* TASK DATA *
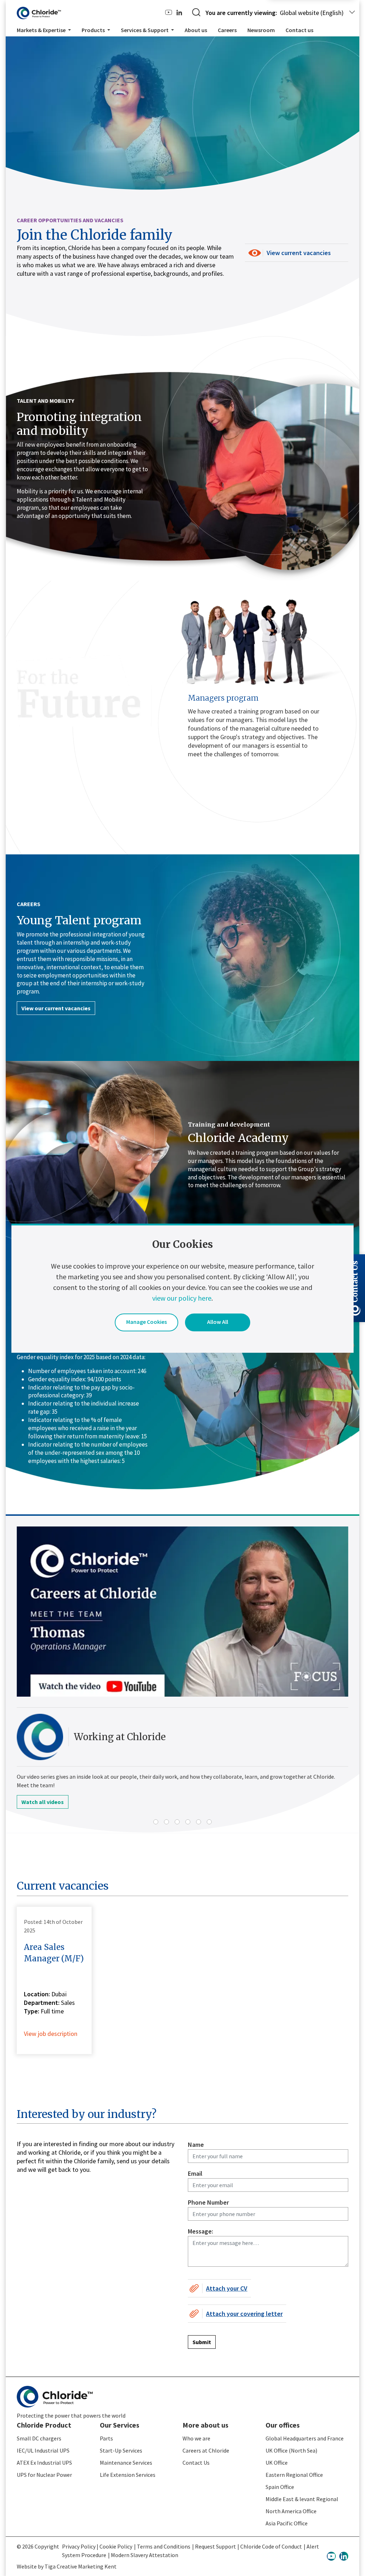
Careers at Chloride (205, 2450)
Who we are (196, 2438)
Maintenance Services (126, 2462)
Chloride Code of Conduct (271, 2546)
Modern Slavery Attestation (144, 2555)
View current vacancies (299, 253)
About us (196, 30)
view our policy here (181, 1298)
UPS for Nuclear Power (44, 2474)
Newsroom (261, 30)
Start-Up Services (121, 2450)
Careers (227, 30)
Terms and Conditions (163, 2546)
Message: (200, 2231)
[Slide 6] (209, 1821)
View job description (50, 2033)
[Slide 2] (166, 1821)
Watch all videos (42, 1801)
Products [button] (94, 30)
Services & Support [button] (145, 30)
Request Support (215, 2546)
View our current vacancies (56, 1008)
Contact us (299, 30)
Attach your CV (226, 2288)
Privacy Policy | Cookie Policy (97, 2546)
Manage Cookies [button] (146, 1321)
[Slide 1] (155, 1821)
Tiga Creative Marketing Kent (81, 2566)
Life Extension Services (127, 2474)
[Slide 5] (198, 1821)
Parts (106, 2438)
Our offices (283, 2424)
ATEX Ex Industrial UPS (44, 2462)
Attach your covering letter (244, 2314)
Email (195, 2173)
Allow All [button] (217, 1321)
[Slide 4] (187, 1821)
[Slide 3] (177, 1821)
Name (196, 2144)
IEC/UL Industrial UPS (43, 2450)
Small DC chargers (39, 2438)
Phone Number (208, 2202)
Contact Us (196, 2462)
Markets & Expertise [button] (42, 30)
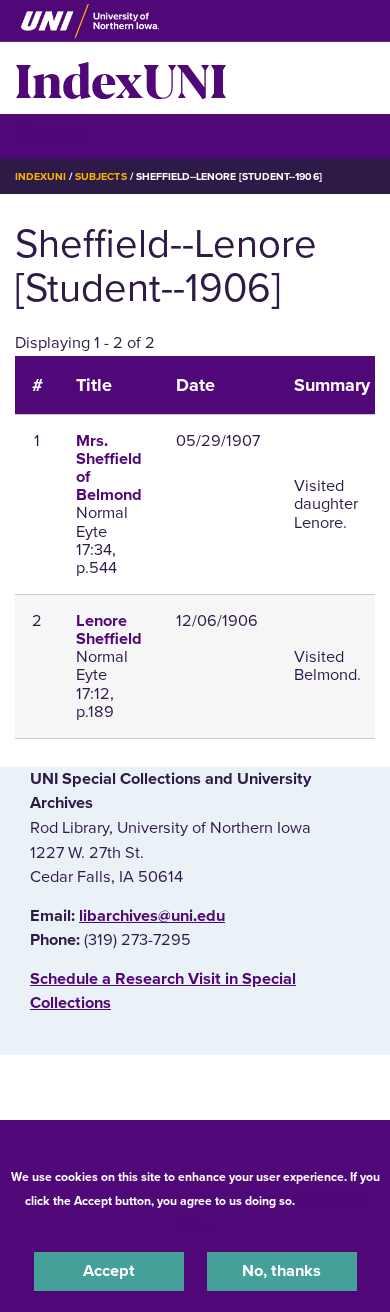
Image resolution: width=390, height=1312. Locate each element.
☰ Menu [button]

* PROBLEM DETAILS *
Your answer should copy the listing word for word, with no pictures in it.

* RESPONSE TO THE EXERCISE *
Careers at Chloride (205, 2450)
Who we are (196, 2438)
Maintenance Services (126, 2462)
Chloride Code of Conduct (271, 2546)
Modern Slavery Attestation (144, 2555)
View current vacancies (299, 253)
About us (196, 30)
view our policy here (181, 1298)
UPS for Nuclear Power (44, 2474)
Newsroom (261, 30)
Start-Up Services (121, 2450)
Careers (227, 30)
Terms and Conditions (163, 2546)
Message: (200, 2231)
[Slide 6] (209, 1821)
View job description (50, 2033)
[Slide 2] (166, 1821)
Watch all videos (42, 1801)
Products [button] (94, 30)
Services & Support [button] (145, 30)
Request Support (215, 2546)
View our current vacancies (56, 1008)
Contact us (299, 30)
Attach your CV (226, 2288)
Privacy Policy | Cookie Policy (97, 2546)
Manage Cookies [button] (146, 1321)
[Slide 1] (155, 1821)
Tiga Creative Marketing Kent (81, 2566)
Life Extension Services (127, 2474)
[Slide 5] (198, 1821)
Parts (106, 2438)
Our offices (283, 2424)
ATEX Ex Industrial UPS (44, 2462)
Attach your covering letter (244, 2314)
Email (195, 2173)
Allow All [button] (217, 1321)
[Slide 4] (187, 1821)
[Slide 3] (177, 1821)
Name (196, 2144)
IEC/UL Industrial UPS (43, 2450)
Small DC chargers (39, 2438)
Phone Number (208, 2202)
Contact Us (196, 2462)
Markets & Expertise [button] (42, 30)
Image resolution: width=390, height=1312. Locate each element.
☰ Menu [button]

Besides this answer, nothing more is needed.